* **Supplied information**
* * *
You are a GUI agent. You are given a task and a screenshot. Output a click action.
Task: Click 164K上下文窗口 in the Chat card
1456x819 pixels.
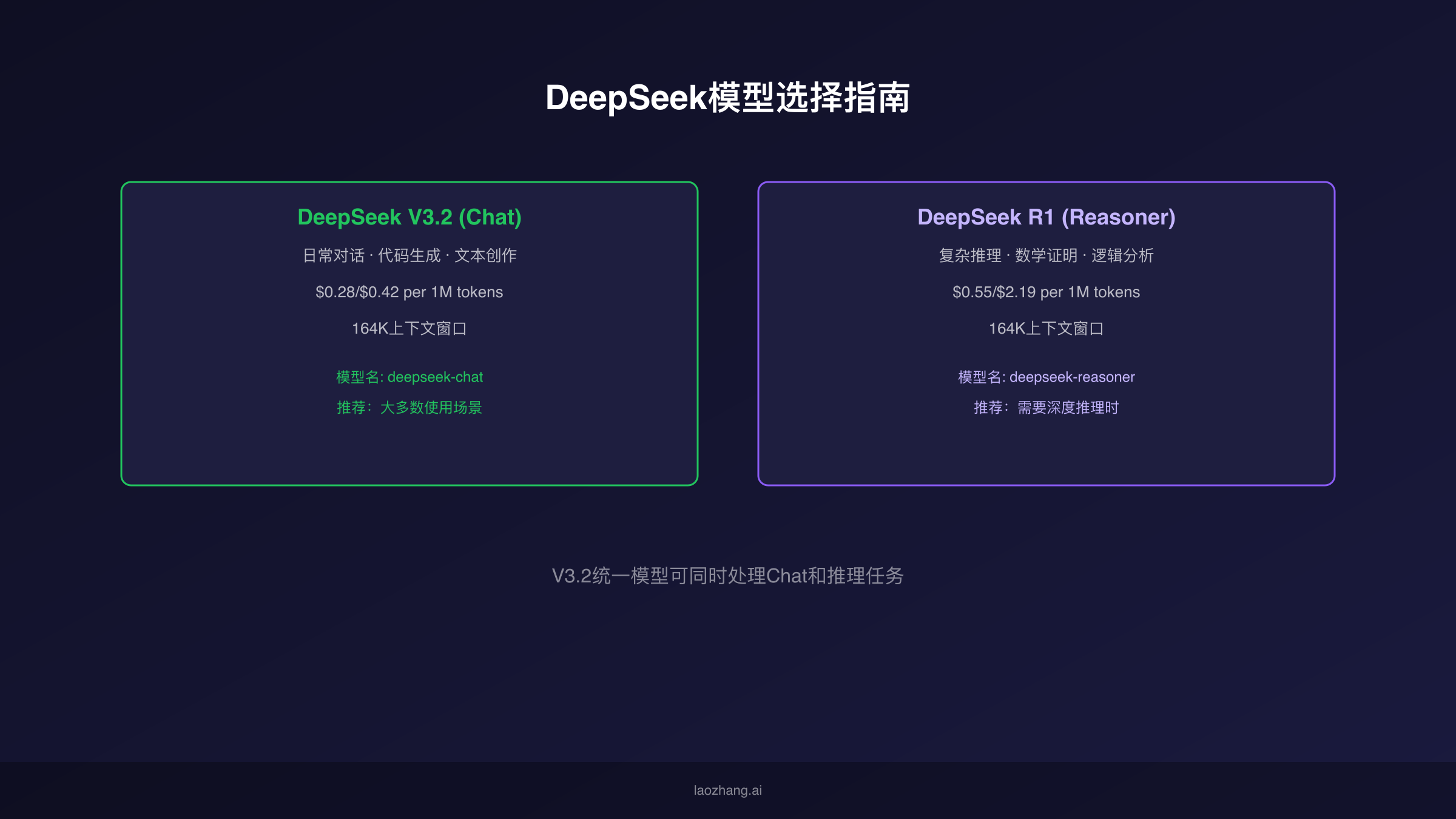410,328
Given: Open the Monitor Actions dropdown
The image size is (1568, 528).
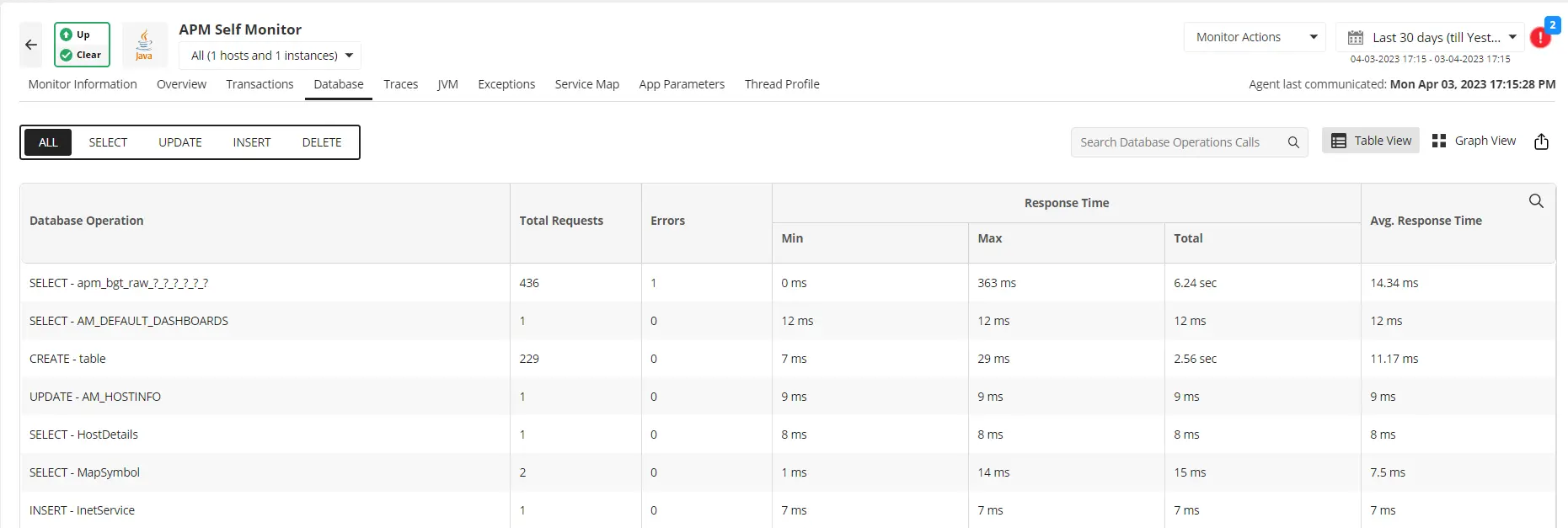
* * *
* **Requirement**
Rewrite the rows above, swapping "dropdown" for "drop-down menu" wherever it occurs and leaving everything else unchanged. Omit the pictures from your answer.

* **Problem solution**
You are a GUI agent. You are given a task and a screenshot. Output a click action.
Task: Click 164K上下文窗口 in the Chat card
1456x819 pixels.
410,328
Given: Open the Monitor Actions drop-down menu
The image size is (1568, 528).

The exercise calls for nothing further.